When Walmart went on an online acquisition spree in 2016, buying for a record $3.3 billion, it was seen as an expensive bid to expand its upper-income customer base. In a Q4 2017 earnings call, Doug McMillon, president and CEO of Walmart, admitted that the lucrative customers it wanted to attract with were expensive to acquire, and that the company was starting to limit marketing to select urban areas.

The irony is that residents of New York City have long opposed a the opening of a Walmart store—though the oft-cited stat that 90% of the US population lives within 10 miles of one holds true, since the closest location to Manhattan is roughly 6 miles away in Secaucus, New Jersey. Regardless, Walmart has been infiltrating New York through digital means, with no need to build a big-box in the five boroughs.

If Jetblack's barrier for entry seems exclusionary, that's because it kind of is. Membership is still invitation-only, and deliveries are currently restricted to doorman buildings in Manhattan and parts of Brooklyn. However, Jetblack isn't being sold as a purely transactional ecommerce platform, but as a personalized service that will provide tightly curated recommendations based on the combination of human taste and artificial intelligence (AI).

It is notable that the phrase "conversational commerce," defined as "the ability to shop through text messaging, online chat or voice," was used multiple times in Walmart's press materials. Conversational commerce has been a buzzword for some time, but uptake by both retailers and consumers has been slow.
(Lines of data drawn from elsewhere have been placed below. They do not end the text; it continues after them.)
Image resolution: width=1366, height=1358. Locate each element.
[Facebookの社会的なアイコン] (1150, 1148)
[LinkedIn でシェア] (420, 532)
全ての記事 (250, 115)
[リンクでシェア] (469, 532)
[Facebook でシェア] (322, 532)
A November 2017 Capgemini survey of people in Western Europe and the US who already use virtual assistants, 28% said they had used a smart speaker or smartphone virtual assistant to make a payment or send money.

This was the least common activity, far less popular than asking for information like weather or news (82%) and playing music or videos (67%), though a figure over one-quarter isn’t insubstantial. It’s a good bet that consumers who already own smart speakers and use virtual assistants are more open to new ways to use them.